==== Текст для чтения

Рядом с этим воспоминанием соседствуют с щемящие строки о драматичной судьбе артиста Валентина Никулина, признававшегося, что в России он «играл в театре только то, что мог и хотел играть… А тут кончился контракт – о-па! – и я подвешен в пустоте» («Побег из Иерусалима»); о метаморфозах вечно метавшейся душе Михаила Козакова:«…был я одиноким волком в Москве, таким и здесь остался» («Труд, чудо… и что-то ещё»).

А ещё в книге – страницы об израильском литературном журнале на русском языке «ИЖ», о его русских и израильских авторах и главном редакторе поэте Игоре Бяльском; о рождении четверть века назад театра «Гешер». И о многом другом.

========
==== Исходные данные

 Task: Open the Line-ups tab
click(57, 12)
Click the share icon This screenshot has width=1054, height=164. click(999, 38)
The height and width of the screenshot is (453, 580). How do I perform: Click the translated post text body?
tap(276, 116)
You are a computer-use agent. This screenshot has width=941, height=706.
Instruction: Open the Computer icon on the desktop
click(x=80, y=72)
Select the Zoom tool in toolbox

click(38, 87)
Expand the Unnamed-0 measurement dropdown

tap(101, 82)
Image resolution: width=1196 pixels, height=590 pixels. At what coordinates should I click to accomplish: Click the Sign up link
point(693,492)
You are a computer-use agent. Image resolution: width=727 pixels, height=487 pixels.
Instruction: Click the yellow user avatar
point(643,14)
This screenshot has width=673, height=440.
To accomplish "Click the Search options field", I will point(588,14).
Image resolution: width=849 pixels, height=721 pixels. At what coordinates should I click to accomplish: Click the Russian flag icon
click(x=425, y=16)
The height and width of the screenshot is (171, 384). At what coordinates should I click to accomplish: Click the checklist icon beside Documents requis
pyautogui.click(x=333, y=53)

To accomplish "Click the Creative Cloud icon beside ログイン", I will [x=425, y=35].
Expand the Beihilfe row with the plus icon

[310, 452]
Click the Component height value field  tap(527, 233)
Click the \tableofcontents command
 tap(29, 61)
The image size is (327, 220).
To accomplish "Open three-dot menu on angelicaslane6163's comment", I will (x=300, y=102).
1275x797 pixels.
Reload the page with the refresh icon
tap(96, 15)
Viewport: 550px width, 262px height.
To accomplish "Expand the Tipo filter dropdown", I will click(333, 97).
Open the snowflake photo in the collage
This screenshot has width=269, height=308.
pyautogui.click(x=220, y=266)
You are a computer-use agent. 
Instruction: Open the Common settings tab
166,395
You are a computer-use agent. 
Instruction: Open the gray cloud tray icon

========

• **Задание 1**: Перепишите из текста для чтения без изменений фрагмент, начиная со слов «А ещё в книге» и продолжая до слов «о многом другом.» включительно.
• **Задание 2**: Перескажите списком абзац текста для чтения, который начинается словами «А ещё в книге». Сохраните его основные факты.

• **Ответ 1**:
А ещё в книге – страницы об израильском литературном журнале на русском языке «ИЖ», о его русских и израильских авторах и главном редакторе поэте Игоре Бяльском; о рождении четверть века назад театра «Гешер». И о многом другом.

• **Ответ 2**:
В книге есть страницы:
- об израильском литературном журнале на русском языке «ИЖ»;
- о его русских и израильских авторах и главном редакторе, поэте Игоре Бяльском;
- о рождении театра «Гешер» четверть века назад;
- о многом другом.